A $10 tax would come at a time of tumbling oil prices.
Oil prices fell last month to below $30 a barrel, the lowest level since 2003, as demand fails to keep pace with a glut of new supply and the world's biggest oil producers resist cutting production.
"At a time when oil companies are going through the largest financial crisis in over 25 years, it makes little sense to raise costs on the industry," Neal Kirby, a spokesman for the Independent Petroleum Association of America, said in a statement.
Kirby said the tax would ultimately be passed along to U.S. consumers, who have benefited from low gasoline prices.

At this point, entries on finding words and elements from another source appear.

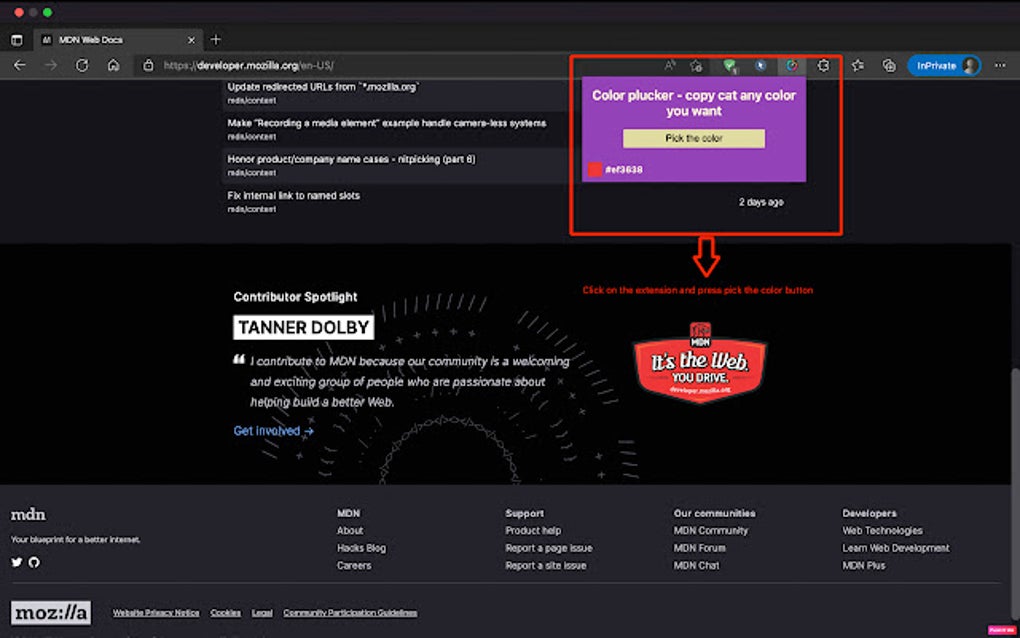
Task: Open the Collections icon
Action: click(x=888, y=64)
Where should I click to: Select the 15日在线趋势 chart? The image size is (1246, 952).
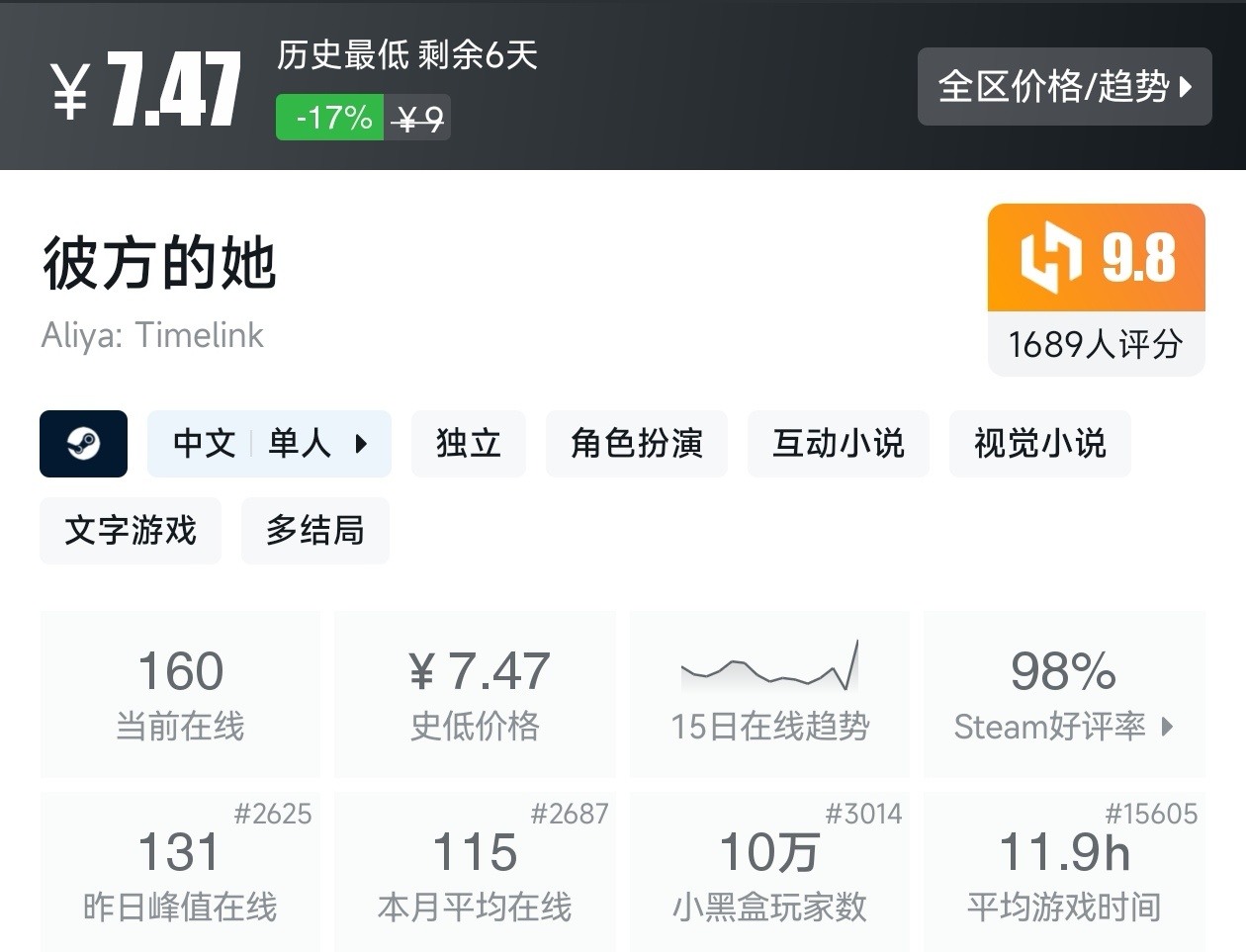point(769,692)
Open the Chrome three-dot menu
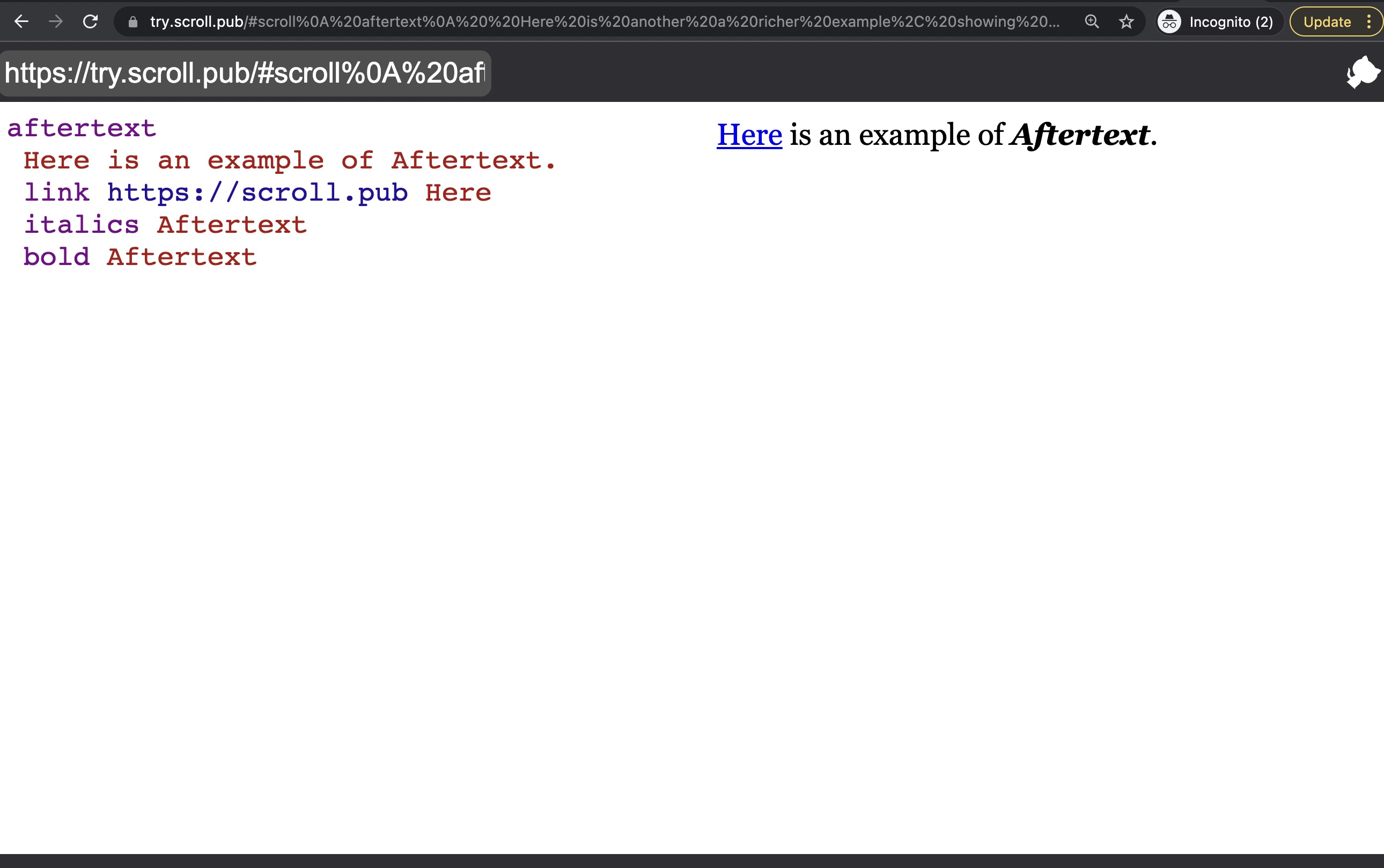Image resolution: width=1384 pixels, height=868 pixels. (x=1369, y=22)
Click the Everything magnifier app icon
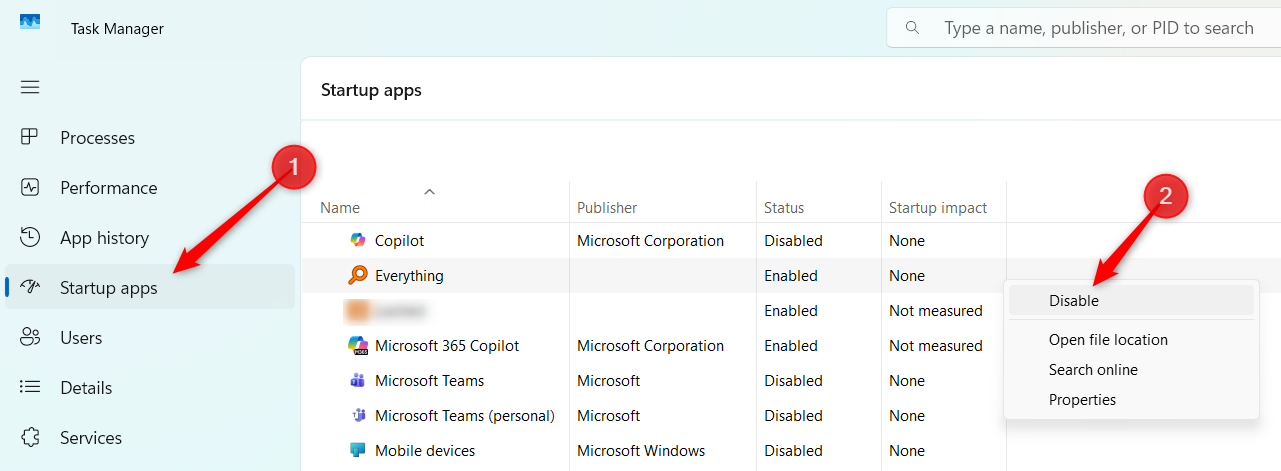Screen dimensions: 1281x471 [x=358, y=276]
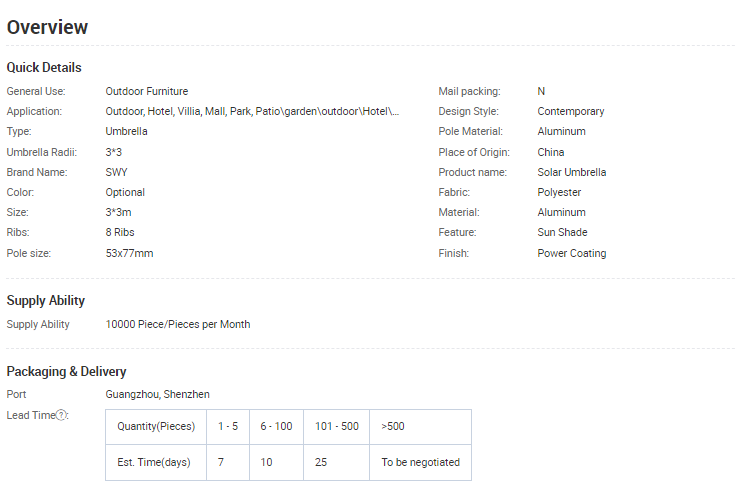Viewport: 736px width, 493px height.
Task: Select the 101 - 500 quantity cell
Action: pos(336,426)
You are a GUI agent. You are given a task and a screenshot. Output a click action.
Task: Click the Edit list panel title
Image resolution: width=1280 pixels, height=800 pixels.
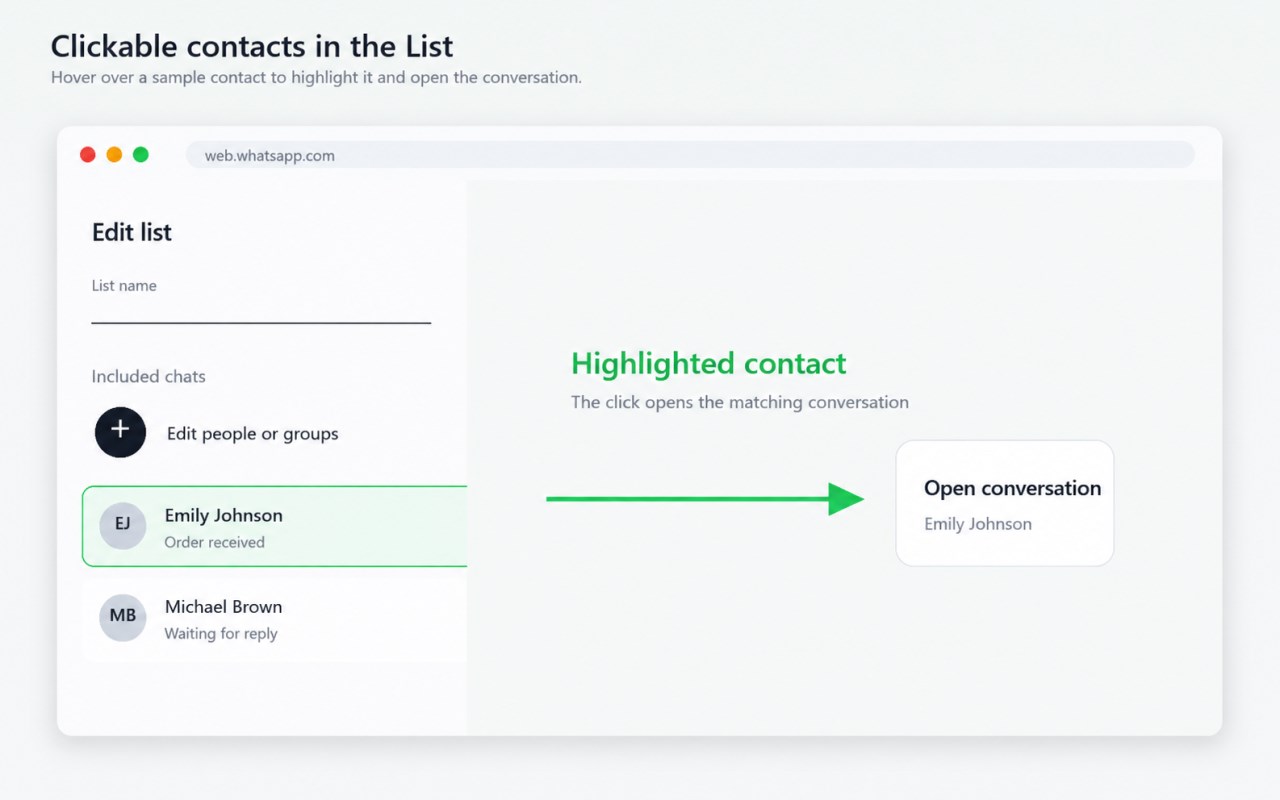point(132,232)
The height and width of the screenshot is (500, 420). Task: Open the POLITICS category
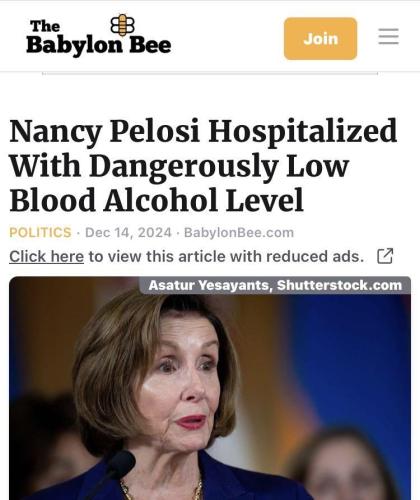pyautogui.click(x=40, y=232)
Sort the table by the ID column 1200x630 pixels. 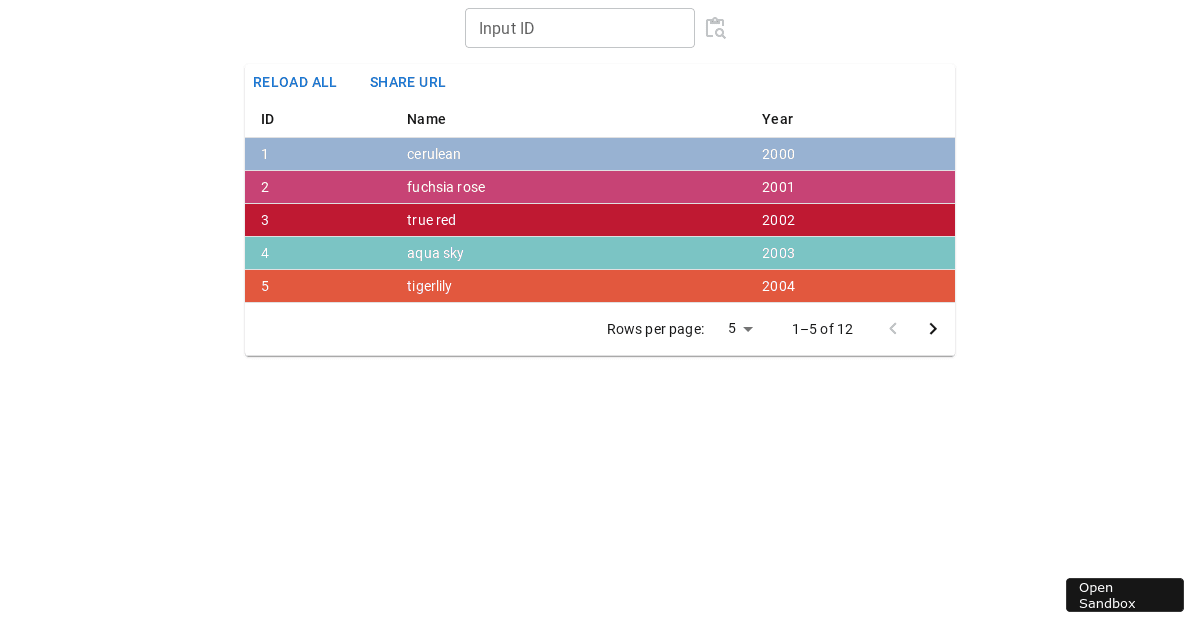click(x=267, y=119)

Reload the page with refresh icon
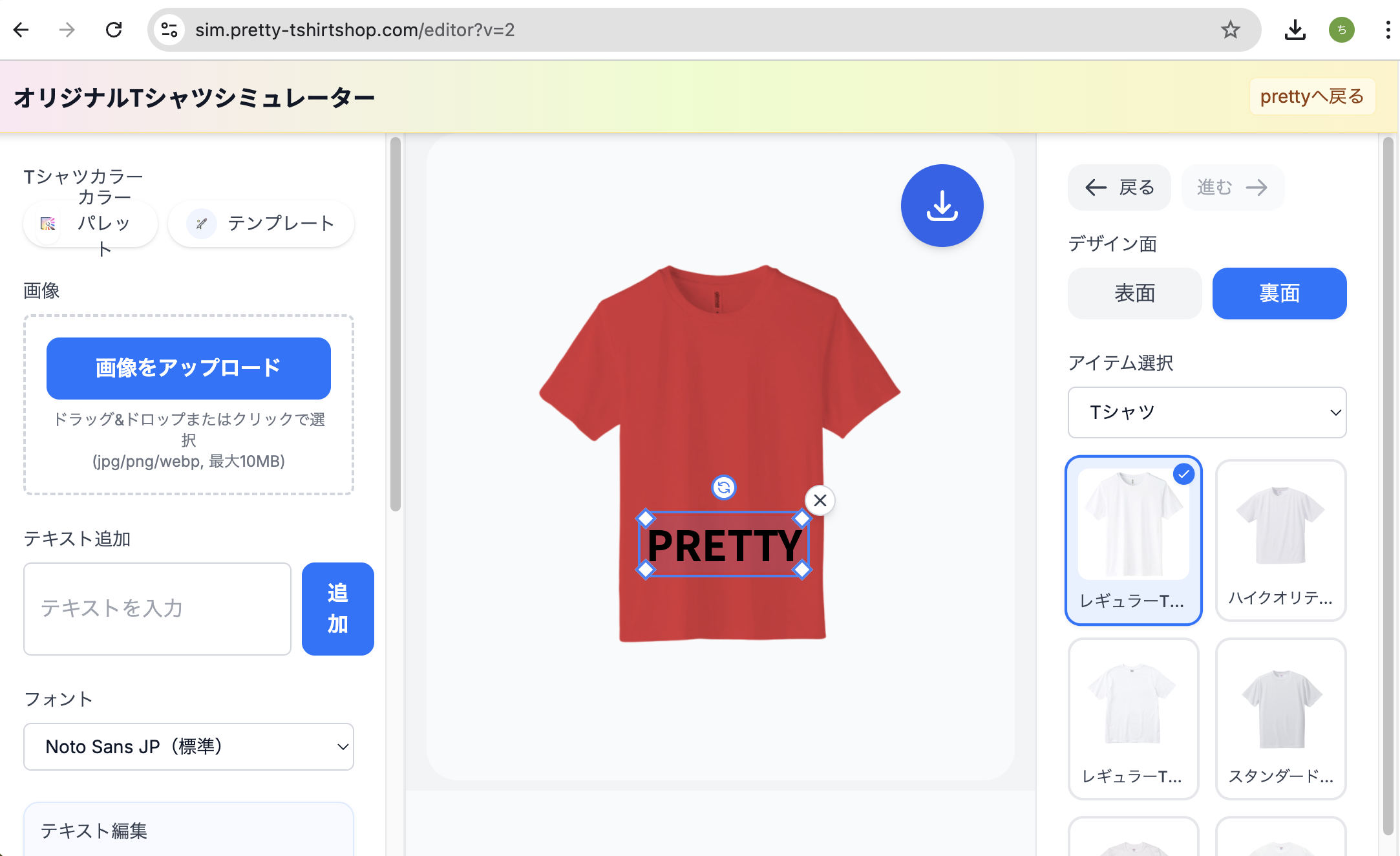pyautogui.click(x=114, y=30)
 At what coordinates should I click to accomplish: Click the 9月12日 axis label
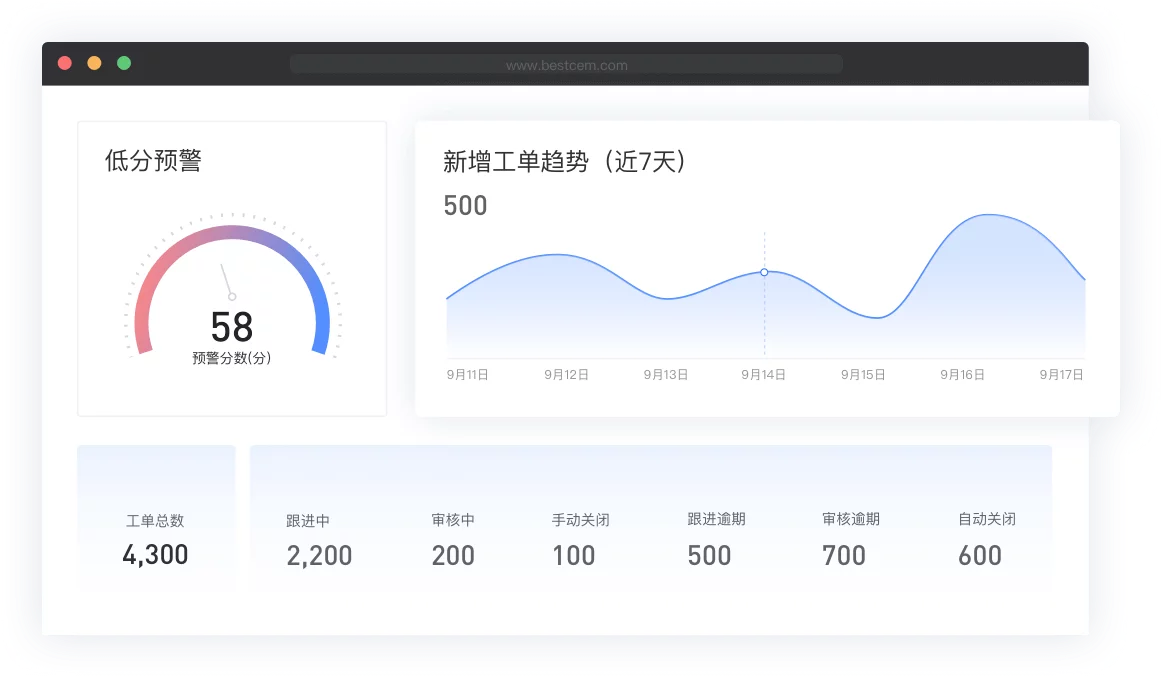pos(566,375)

A Reuters poll of economists and analysts last month forecast that oil prices would average just over $40 per barrel this year. The World Bank also slashed its forecast for crude oil by $14 to $37 a barrel in 2016.
The long-shot proposal for the oil fee, set to be announced in Obama's fiscal 2017 budget plan on Tuesday, would provide nearly $20 billion a year to help expand transit systems across the country and more than $2 billion a year to support the research and development of self-driving vehicles and other low-carbon technologies.
The Obama administration's energy policies have been a lightning rod for Republicans in Congress, who have blasted the White House for not doing enough to support America's oil and gas producers. Republicans thwarted previous administration proposals to end certain tax breaks for oil producers.